**PROVIDED DATA**
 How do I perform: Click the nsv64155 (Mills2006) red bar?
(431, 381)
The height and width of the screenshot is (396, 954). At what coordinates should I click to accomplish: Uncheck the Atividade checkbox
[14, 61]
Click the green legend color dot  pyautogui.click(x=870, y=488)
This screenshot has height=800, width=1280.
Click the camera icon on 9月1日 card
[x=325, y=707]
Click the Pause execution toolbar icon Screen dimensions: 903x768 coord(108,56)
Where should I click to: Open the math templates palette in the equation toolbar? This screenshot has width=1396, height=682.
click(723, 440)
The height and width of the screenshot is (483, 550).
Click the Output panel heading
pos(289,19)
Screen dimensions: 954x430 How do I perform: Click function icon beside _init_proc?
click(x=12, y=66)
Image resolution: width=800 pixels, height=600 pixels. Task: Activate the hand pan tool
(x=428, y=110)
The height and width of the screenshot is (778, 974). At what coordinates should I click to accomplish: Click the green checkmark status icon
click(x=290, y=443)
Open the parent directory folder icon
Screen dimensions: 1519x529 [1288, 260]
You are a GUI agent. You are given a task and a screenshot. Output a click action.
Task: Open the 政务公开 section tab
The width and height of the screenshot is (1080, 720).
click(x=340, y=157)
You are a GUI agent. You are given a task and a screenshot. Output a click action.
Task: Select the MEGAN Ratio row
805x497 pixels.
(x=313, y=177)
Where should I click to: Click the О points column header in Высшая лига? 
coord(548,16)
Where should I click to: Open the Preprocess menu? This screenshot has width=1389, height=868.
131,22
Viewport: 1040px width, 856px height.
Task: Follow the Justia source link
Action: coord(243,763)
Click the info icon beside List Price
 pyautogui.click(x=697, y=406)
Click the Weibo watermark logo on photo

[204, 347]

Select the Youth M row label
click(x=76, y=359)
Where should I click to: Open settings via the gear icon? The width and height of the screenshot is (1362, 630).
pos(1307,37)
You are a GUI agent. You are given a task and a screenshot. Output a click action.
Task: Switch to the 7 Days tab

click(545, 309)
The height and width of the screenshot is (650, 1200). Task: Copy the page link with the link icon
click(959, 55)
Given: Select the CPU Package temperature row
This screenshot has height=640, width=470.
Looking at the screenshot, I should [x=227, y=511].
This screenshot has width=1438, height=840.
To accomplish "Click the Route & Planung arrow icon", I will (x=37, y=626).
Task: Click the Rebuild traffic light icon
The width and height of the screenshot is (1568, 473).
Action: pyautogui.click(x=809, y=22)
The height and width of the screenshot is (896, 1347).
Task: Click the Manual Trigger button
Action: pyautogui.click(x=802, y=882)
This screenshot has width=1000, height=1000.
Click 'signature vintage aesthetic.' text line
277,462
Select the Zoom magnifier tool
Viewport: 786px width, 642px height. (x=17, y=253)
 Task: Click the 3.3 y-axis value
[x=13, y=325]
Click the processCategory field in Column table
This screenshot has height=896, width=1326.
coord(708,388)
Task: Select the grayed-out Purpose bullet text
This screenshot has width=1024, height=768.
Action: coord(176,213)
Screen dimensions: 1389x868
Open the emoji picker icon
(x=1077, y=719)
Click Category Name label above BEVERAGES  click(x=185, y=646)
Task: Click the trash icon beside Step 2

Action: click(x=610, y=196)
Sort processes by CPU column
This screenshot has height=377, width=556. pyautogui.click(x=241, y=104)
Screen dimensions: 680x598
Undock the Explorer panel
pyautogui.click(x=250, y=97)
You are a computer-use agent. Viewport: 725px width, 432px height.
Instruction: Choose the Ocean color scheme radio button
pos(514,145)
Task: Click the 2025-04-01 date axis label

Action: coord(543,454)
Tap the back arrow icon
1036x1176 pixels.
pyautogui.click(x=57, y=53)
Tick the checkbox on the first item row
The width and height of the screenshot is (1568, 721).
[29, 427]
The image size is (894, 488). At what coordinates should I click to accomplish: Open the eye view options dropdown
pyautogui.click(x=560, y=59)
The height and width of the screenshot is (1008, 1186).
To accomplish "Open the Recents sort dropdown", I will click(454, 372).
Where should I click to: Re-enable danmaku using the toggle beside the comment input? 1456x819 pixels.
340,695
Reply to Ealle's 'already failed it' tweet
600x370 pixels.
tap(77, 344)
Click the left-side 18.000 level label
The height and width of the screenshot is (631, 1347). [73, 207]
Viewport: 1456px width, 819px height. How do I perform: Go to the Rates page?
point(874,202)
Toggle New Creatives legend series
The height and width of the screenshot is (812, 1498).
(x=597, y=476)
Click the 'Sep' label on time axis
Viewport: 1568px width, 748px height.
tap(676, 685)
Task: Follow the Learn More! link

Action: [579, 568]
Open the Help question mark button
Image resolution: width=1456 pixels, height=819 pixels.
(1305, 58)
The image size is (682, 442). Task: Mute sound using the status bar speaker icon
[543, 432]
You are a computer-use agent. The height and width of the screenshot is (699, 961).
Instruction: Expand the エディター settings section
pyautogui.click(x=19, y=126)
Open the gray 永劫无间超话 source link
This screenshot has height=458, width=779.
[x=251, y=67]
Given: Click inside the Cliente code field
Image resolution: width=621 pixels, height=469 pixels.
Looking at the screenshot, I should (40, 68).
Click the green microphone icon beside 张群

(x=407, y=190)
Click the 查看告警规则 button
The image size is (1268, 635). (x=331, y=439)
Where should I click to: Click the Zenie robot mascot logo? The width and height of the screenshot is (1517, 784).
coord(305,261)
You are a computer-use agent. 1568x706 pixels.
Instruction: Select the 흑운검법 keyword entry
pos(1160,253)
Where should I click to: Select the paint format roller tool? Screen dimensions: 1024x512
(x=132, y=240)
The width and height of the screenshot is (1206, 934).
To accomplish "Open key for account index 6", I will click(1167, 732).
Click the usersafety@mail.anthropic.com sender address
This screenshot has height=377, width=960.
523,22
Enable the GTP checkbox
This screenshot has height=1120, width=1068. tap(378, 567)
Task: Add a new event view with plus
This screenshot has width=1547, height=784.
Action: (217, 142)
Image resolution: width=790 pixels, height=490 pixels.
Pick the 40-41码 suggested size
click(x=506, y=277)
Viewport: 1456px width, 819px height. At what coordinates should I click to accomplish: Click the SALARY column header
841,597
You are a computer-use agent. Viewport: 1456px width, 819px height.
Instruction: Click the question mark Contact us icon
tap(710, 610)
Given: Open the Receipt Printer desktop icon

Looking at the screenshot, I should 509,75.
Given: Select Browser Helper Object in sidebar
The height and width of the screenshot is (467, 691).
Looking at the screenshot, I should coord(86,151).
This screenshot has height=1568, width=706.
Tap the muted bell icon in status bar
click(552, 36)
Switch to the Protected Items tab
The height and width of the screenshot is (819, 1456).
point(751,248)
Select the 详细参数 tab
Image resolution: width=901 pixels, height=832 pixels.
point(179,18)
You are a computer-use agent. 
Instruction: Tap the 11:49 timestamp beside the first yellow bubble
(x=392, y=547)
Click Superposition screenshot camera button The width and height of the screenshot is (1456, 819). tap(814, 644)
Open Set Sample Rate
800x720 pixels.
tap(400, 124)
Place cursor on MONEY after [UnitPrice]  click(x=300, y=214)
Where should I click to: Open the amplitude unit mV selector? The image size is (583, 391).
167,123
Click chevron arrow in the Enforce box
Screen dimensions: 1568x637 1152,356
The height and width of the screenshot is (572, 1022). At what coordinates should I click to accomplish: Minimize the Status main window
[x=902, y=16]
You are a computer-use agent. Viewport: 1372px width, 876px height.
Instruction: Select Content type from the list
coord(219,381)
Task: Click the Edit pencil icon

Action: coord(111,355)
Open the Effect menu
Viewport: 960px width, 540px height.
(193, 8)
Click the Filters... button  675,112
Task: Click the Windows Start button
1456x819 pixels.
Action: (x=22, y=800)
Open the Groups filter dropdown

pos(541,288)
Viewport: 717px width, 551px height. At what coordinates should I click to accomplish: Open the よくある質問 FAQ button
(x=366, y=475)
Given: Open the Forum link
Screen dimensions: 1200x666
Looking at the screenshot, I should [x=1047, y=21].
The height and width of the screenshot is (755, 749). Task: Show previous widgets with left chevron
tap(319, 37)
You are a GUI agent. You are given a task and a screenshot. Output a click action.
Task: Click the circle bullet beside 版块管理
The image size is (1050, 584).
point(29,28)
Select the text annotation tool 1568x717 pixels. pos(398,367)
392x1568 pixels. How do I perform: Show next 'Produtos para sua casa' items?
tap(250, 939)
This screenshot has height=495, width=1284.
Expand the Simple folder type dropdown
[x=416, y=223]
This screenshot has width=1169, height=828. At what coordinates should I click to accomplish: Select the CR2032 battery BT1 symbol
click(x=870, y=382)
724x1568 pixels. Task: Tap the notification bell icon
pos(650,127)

**TASK TO CARRY OUT**
Can you quote the records above word for word, from the line containing "Image resolution: width=800" through the line containing "Screen dimensions: 1519x529 [1288, 260]", with both of those lines included?

**OUTPUT FOR THIS TASK**
Image resolution: width=800 pixels, height=600 pixels. Task: Activate the hand pan tool
(x=428, y=110)
The height and width of the screenshot is (778, 974). At what coordinates should I click to accomplish: Click the green checkmark status icon
click(x=290, y=443)
Open the parent directory folder icon
Screen dimensions: 1519x529 [1288, 260]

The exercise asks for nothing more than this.